Accès du public aux documents du Parlement européen, du Conseil et de la Commission
La Commission a présenté un rapport concernant l'application au cours de l'année 2007 du règlement (CE) n° 1049/2001 relatif à l'accès du public aux documents du Parlement européen, du Conseil et de la Commission.
Les principales constatations du rapport sont les suivantes :
Demandes d’accès : l’augmentation constante du nombre de demandes initiales observée depuis l’adoption du règlement s’est encore confirmée au cours de l’année 2007. Pour cette année, 4196 demandes initiales ont été enregistrées par les services, soit 355 demandes de plus qu'en 2006 Le nombre de demandes confirmatives a pratiquement doublé : 273 demandes ont été enregistrées en 2007 contre 140 en 2006. Concernant la répartition des demandes par domaines d’intérêt, les domaines de la coopération en matière de justice, des transports et de l'énergie, de la concurrence, du marché intérieur, de l’environnement et de la politique d'entreprise totalisent plus de 40% des demandes. La répartition des demandes par catégories socioprofessionnelles a confirmé l'importance des demandes provenant du milieu académique, qui sont restées en tête, totalisant plus de 30% des demandes.

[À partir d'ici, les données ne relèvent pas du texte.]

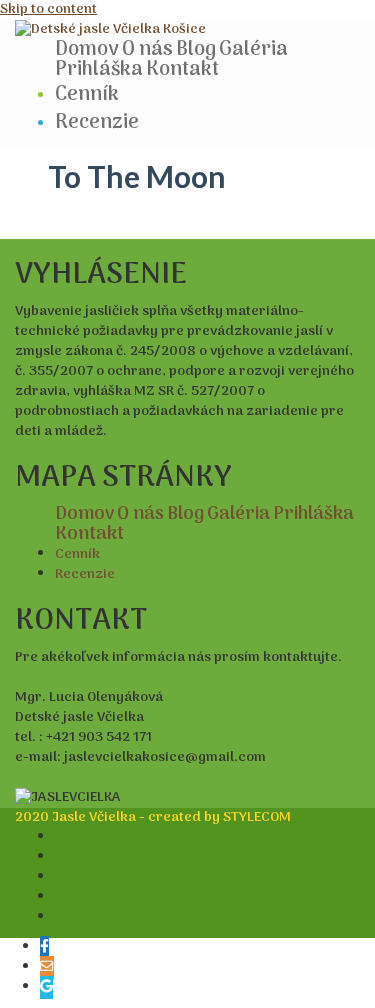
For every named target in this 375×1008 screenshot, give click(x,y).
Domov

Exceptions au droit d’accès : le pourcentage de réponses positives dans la phase initiale des demandes est resté sensiblement le même par rapport aux années précédentes. Dans 72,71% des cas (contre 73,83% en 2006) les documents ont été divulgués intégralement et dans 3,88% des cas (contre 2,94% en 2006), un accès partiel aux documents demandés a été accordé. Le pourcentage des décisions confirmant la position initiale a légèrement diminué (66,30% des cas contre 69,29% en 2006). Le pourcentage de réponses totalement positives après un refus initial a presque doublé (15,38% contre 8,57% en 2006). Le pourcentage de décisions accordant un accès partiel après un refus initial a, lui, légèrement baissé (18,32% contre 22,14% en 2006). Au stade initial, les deux principaux motifs de refus demeurent: i) la protection de l’objectif des activités d’inspection, d’enquête et d’audit ; ii) la protection du processus décisionnel de la Commission. La protection des relations internationales ainsi que la protection d'intérêts commerciaux sont en nette augmentation, avec respectivement 10,98% (contre 7,06% en 2006), et 10,79% (contre 8,94% en 2006) des cas de refus.

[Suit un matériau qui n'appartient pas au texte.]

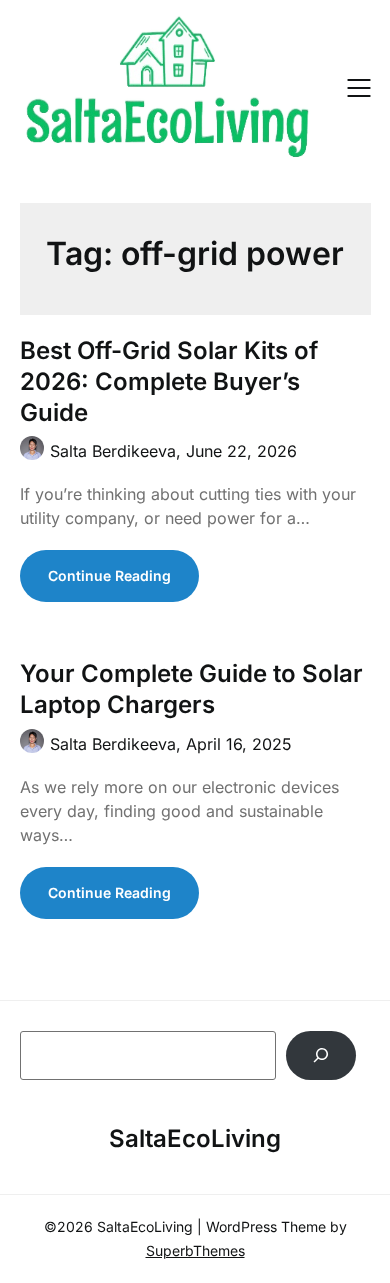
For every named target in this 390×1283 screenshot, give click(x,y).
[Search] (321, 1055)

Médiateur : au cours de l’année 2007 le Médiateur a clôturé les 16 cas suivants de plaintes contre la Commission relatives à des refus de communiquer des documents. Le Médiateur a reçu 13 plaintes concernant des refus de communiquer des documents.
Recours juridictionnels : Le Tribunal de première instance a rendu deux arrêts dans des affaires portant sur des décisions de la Commission refusant totalement ou partiellement l'accès à des documents sur base du règlement 1049/2001. Quinze nouveaux recours, dont six pourvois, ont été formés en 2007 contre des décisions de la Commission en application du règlement.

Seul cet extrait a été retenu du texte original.